The average Mexican household earned 63,695 pesos (US $3,800) each quarter in 2022, an 11% increase from 2020 that resulted in Mexicans recovering economic ground lost during the pandemic. In addition, the gap between the richest and poorest of Mexico decreased.
However, when reaching further back before the pandemic’s start in March 2020, average household income rose 4.6% compared to 2018 and 0.2% from 2016 in real terms, according to the 2022 National Household Income and Expenditure Survey, prepared every two years by the National Institute of Statistics and Geography (INEGI).
The recovery from 2021–2022’s losses was largely accounted for by income increases among the poor that resulted in a more even national income distribution than in previous years. The richest tenth of households earned 15 times more than the poorest tenth, compared to an 18:1 ratio in 2018 and a 21:1 ratio in 2016.
Large racial and gender inequalities remain. People who identify as Indigenous earned 24.5% less than the national average in 2022, while speakers of Indigenous languages earned 43.9% less. Women earned 35% less than men.

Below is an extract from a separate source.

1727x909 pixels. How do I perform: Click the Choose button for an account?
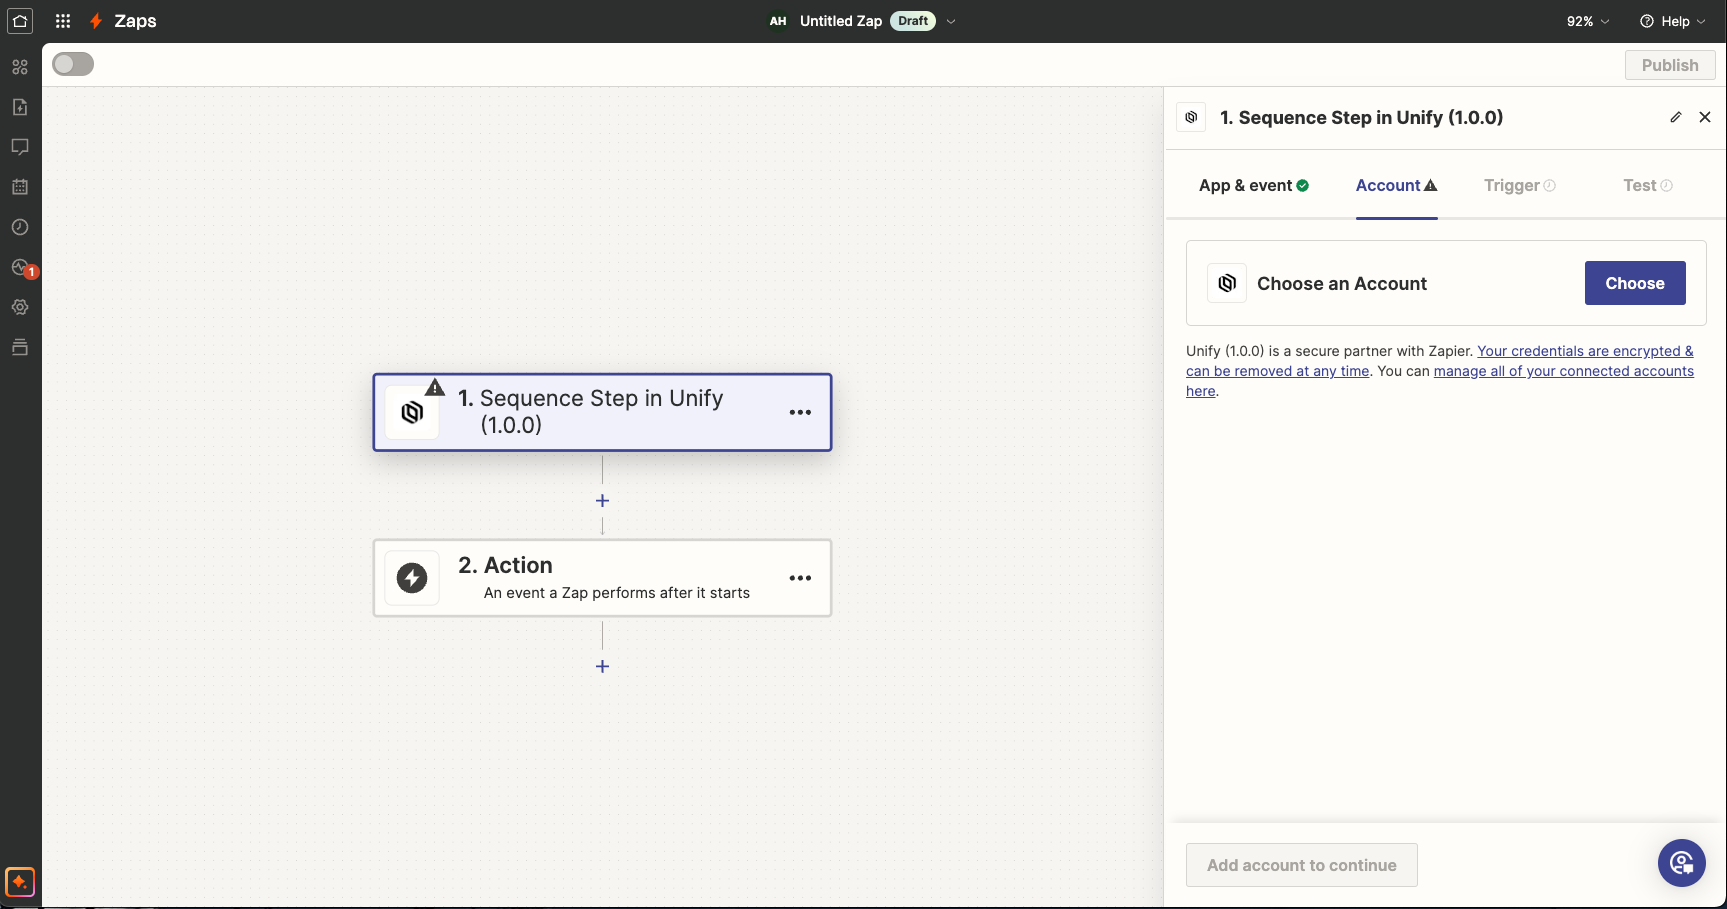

Paid labor accounted for 65.7% of Mexican household income in 2022, while transfers — such as remittances, government programs and pensions — accounted for 17.2%. Remittances increased 39.2% from 2020 while welfare payments increased 33.6%.
Average quarterly expenditure per household was 39,965 pesos (US $2,385) — 17.2% more than in 2020 but only 2.1% more than in 2018. Of this, 37.7% went to food, beverages and tobacco, 19.3% went to transport and communications, and 9.8% went to education and leisure.
The sharpest increases in expenditure were on food and health, while spending on education dropped 17.3% from 2018. Combined, these three areas represented 70% of household expenditures.
The results drew mixed evaluations of President Andrés Manuel López Obrador’s economic policies. He took office in 2018.
Alejandro Sierra Peón, president of the National Federation of Economists, told El Economista that the INEGI’s results showed that public policies have helped Mexican families recover from the effects of the pandemic. But he agreed that more must be done.
“Compared only to 2020, there is an increase of 11%, but 2020 was in the midst of the pandemic. What should be more remarkable is that people’s income is at the same level as it was in 2016,” Valerio Moy, general director of the think-tank the Mexican Institute for Competitiveness (IMCO) told the newspaper El Economista. “These have been lost years for the Mexican economy.”
President López Obrador, however, hailed decreasing income inequality as a sign that his welfare policies are working. AMLO’s government has raised the minimum wage every year since taking office and increased social programs for the poor.
In his Thursday morning press conference, AMLO stressed that Mexico’s poorest earn 20.4% more today in real terms than they did in 2016, while increases in average income have also been seen among marginalized groups such as older workers and Indigenous people.
“These are the results that make me very happy,” he said.